Then our condition will be worse than it has ever been. Confidence will be gone—respect for each other will be changed for disgust—and we will abandon forever all hopes of peace under our free government.

Fear will drive us to take shelter under despotism, that we may secure repose by the force of some imperial will—having failed to obtain peace by the honorable consent of our brethren, based upon a candid survey of the past, and a good understanding for the future.

If we agree that the peace, that we now hail with rejoicing, is the result of a final conclusion of the people that the States are to have and enjoy—within the Union and under the Constitution as it is—the right of local self-government as it now exists, that peace will be enduring.

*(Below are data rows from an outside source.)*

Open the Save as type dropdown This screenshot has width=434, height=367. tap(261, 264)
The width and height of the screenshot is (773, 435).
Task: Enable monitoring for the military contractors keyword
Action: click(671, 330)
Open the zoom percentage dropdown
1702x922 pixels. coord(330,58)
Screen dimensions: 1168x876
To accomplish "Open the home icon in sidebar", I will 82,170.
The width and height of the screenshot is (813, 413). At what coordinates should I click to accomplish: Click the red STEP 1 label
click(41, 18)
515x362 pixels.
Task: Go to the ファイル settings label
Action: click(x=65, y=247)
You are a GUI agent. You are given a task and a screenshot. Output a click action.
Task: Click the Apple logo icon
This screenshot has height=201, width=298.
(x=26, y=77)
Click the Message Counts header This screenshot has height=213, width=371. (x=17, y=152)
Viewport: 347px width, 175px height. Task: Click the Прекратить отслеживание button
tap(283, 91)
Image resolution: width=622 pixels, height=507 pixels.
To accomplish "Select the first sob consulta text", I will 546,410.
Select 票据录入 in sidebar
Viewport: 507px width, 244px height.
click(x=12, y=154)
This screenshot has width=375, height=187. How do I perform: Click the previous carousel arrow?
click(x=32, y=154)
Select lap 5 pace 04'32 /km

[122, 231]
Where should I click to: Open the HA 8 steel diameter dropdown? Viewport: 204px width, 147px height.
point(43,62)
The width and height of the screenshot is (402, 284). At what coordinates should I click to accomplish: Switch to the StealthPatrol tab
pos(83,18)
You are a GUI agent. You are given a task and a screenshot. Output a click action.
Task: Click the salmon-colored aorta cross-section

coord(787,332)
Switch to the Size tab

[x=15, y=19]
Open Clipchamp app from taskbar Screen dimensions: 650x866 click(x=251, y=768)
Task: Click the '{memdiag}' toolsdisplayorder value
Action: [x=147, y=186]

If, otherwise, the right is claimed for the Federal Government to reconstruct the States, as occasion may offer, through the war-making power of the President, or Congress, so as to conform their laws, constitutions, and official rosters to the will of the dominant party in the Union, we will have strife that will end in destruction.

I have faith in the peace of 1877. It is just, reasonable, honorable, and constitutional; and for these reasons it is commended to the hearts of strong men North and South, who intend to stand by it, and see that it is maintained.

Conflicts of opinions and of interests may again arise between the sections of the country, divided by lines of latitude or longitude; but we have all learned that forbearance is a virtue. The people have deliberately reviewed all the grounds upon which the peace of 1877 is founded, and after many tests of the ballot since 1865, they have finally decreed that it is fixed, permanent, and inviolable.

The volunteer armies of 1861 to 1865, in the main, have sustained the peace which they conquered and declared. But while they were hanging up their arms and furling their banners at the close of the war, men took possession of the civil power and eagerly broke the solemn covenant of blood, not a drop of which had ever flowed from their opened veins, and to them the country now justly attributes the calamities and disorders of the past ten years.

They were heartless politicians, who would reap the harvest of victory where they had not sowed the blood of the battle-field.

They gained the sympathies and support of a confiding people by appealing to the sentiments and passions that were quickened by the horrors of warfare, and, as a reward for their simulated griefs, were placed in offices that gave them the power to crush the helpless and to plunder them under the forms of law and in the name of the United States. Once in power they quickly did their work, and improvised a new army of enlisted men to sustain them in measures at which the true armies of the North, who had gone home in triumph, would have revolted.